En algún lugar de Port Elizabeth, Sudáfrica, el sol golpeaba las canchas de tierra donde decenas de niños corrían detrás de un balón. Entre ellos estaba Ronwen Williams, un niño que soñaba con ser futbolista, con el apoyo de su hermano mayor, quien más creía en él.
Desde pequeño, Ronwen encontraba en su hermano un refugio. Iban juntos a los entrenamientos, lo motivaba cuando las cosas no salían bien y le recordaba por que valìa la pena perseguir este sueño: jugar para la selección de Sudáfrica.
En aquel entonces parecía inalcanzable. Un sueño demasiado grande para Ronwen, quien era apenas un niño de barrio que pasaba las tardes lanzándose al suelo para atajar balones. Sin embargo, para su hermano, el talento estaba ahí. Solo hacía falta tiempo.
Pero en el camino, una tragedia pareció anunciar el fin de todo.
Williams y la pérdida de su ser más querido
Cuando Ronwen era adolescente, su hermano falleció. El dolor de recibir esta noticia fue imposible de detener y se instaló en su vida justo cuando comenzaba a abrirse camino en el fútbol, y con ello, el desánimo por continuar. Ya no estaba la persona que celebraba cada avance, que lo esperaba después de los entrenamientos o que le recordaba que era capaz de llegar lejos. El sueño seguía ahí, pero quien más había creído en él ya no podía verlo.
Muchos deportistas encuentran en las derrotas una motivación. Ronwen encontró la suya en una ausencia.
Cada entrenamiento comenzó a tener un significado diferente. Cada éxito dejó de ser un paso más en su carrera deportiva y se convirtió en una forma de honrar la memoria de su hermano. Mientras otros competían por un puesto, él luchaba por cumplir una promesa.

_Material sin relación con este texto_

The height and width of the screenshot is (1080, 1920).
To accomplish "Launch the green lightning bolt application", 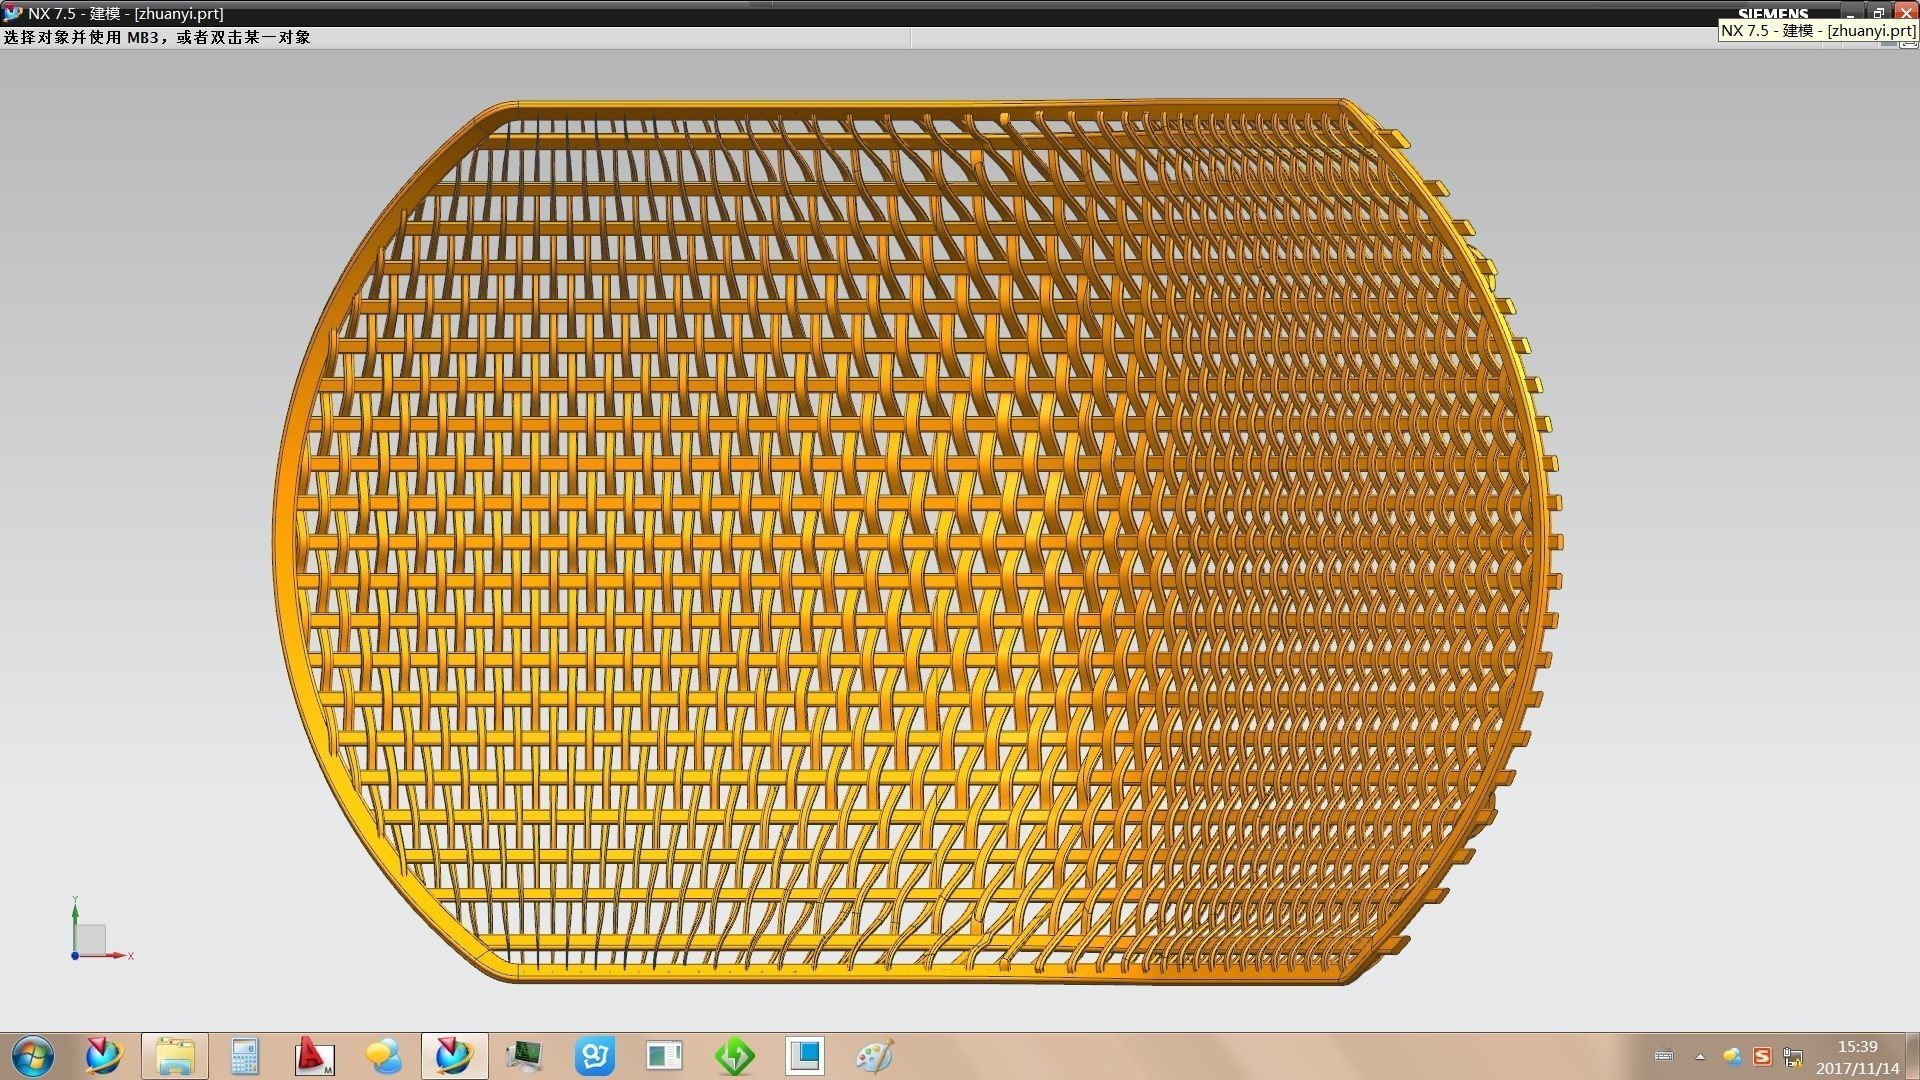I will click(x=735, y=1056).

Los años pasaron y el arquero Williams empezó a recorrer ese anhelado camino del fútbol profesional. Debutó con el SuperSport United y poco a poco se consolidó como uno de los porteros más confiables del país. Su liderazgo crecía al mismo ritmo que su experiencia. Sin embargo, la felicidad no lograba ser completa, pues en cada logro faltaba alguien con quien compartirlo.
Cuando recibió por primera vez el llamado de la selección sudafricana, el recuerdo regresó con fuerza. Aquel sueño compartido de años atrás con su hermano se volvía tangible, se volvía real. El niño que se lanzaba sobre la tierra en alguna cancha remota de Port Elizabeth, vestiría los colores de su país.
Su convocatoria a la selección
En enero de 2024, durante la Copa Africana de Naciones, Sudáfrica enfrentó a Cabo Verde en los cuartos de final. El partido terminó empatado y la clasificación se definiría desde el punto penal.
Ronwen se paró bajo los tres palos, mientras el estadio entero se fijaba en él. La concentración, la preparación y experiencia lo valieron todo en ese instante.
Detuvo cuatro penales en la misma tanda, una actuación histórica que llevó a Sudáfrica a las semifinales y que dio la vuelta al mundo. Mientras sus compañeros corrían a abrazarlo, el arquero se arrodilló en el césped. La celebración era inmensa, y en medio de esa euforia un pensamiento inevitable recorrió su mente: el inmenso orgullo que su hermano sentiría.
Aquel niño que soñaba con ser arquero se había convertido en héroe nacional.
Hoy, Ronwen Williams es considerado uno de los mejores arqueros africanos de su generación. Capitán de la selección que disputa el Mundial 2026, como referente dentro y fuera de la cancha y símbolo de perseverancia para miles de jóvenes sudafricanos.
Detrás de los trofeos, las atajadas y los reconocimientos, permanece la historia de un hermano que creyó antes que nadie y de una promesa que protege cada que se coloca los guantes y se acomoda bajo el arco.
Ronwen Williams, el arquero sudafricano que cuando el dolor amenazó con detenerlo, vió en el fútbol la forma más valiosa de mantener vivo un recuerdo.